25 Ocak 2025 05:00

Talep siyaseti çıkmazında barınma sorunu: Antakya

Fotoğraf: Önder Karataş/Evrensel

Paylaş

Kartalkaya’daki otel yangını, can kayıplarının nasıl da göz göre göre gerçekleştiğini bir kere daha gösterdi. Bu, mekânsal denetimin nitelikli bir şekilde yapılmamasından kaynaklı, ülkede çıkan ne ilk -ve de bu şekilde devam ederse- ne son yangın olacak maalesef.

Doğa hareketleri ya da insan eliyle gerçekleşen bu tür olayların toplumsal etkilerinin katliama dönüşmesi de ne ilk ve de son olacak gibi duruyor.

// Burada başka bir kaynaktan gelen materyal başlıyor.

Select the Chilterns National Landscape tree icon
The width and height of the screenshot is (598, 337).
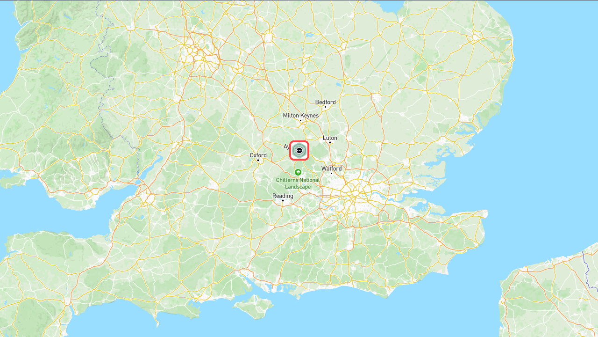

6 Şubat ve artçı depremlerinin yıl dönümü yaklaşıyor. Bu vesileyle önümüzdeki günlerde depremi anma etkinlikleri başlayacak. Bir deprem ülkesi olduğu sıklıkla dile getirilen Türkiye’de, deprem güncelliğini hiç yitirmese de ülke çapında alınması gereken önlemler yıllardır alınmıyor.

Diğer yandan deprem illerinde yoğun emek vererek canlı sistemin eşit, adil bir şekilde varlığını sürmesi yararına çabalayan birey/kurumlar da var. Bunlardan biri olan Türk Tabipleri Birliği (TTB) tarafından bugün Antakya’da bir çalıştay gerçekleştirilecek. Benim de yer alacağım bu çalıştayın sonuçları TTB’nin 2. yıl raporunda yer alacak.

TTB, depremin ilk gününden bu yana sahada. İki yıldır belirli aralıklarla raporlar düzenliyor ve deprem illerindeki sağlık sorunlarını farklı boyutları ile açık kaynak olarak paylaşıyor. Ben de çalıştaya hazırlık kapsamında, barınmayı bir halk sağlığı meselesi olarak ele alıp, burada da açmaya çalışacağım.

Öncelikle, barınmayı sorunsallaştırırken, tüm canlı sisteminin yaşam hakkını merkeze alan bir yerden konuyu ele alırsak, bunun sadece bina inşa etmeye dayalı bir mesele olmadığı hemen göze çarpabilir. Başlıkta işaret ettiğim iktidardan ricalara dönüşen bir talep siyasetinin de bugünkü barınma sorununa yanıt vermediği ortada.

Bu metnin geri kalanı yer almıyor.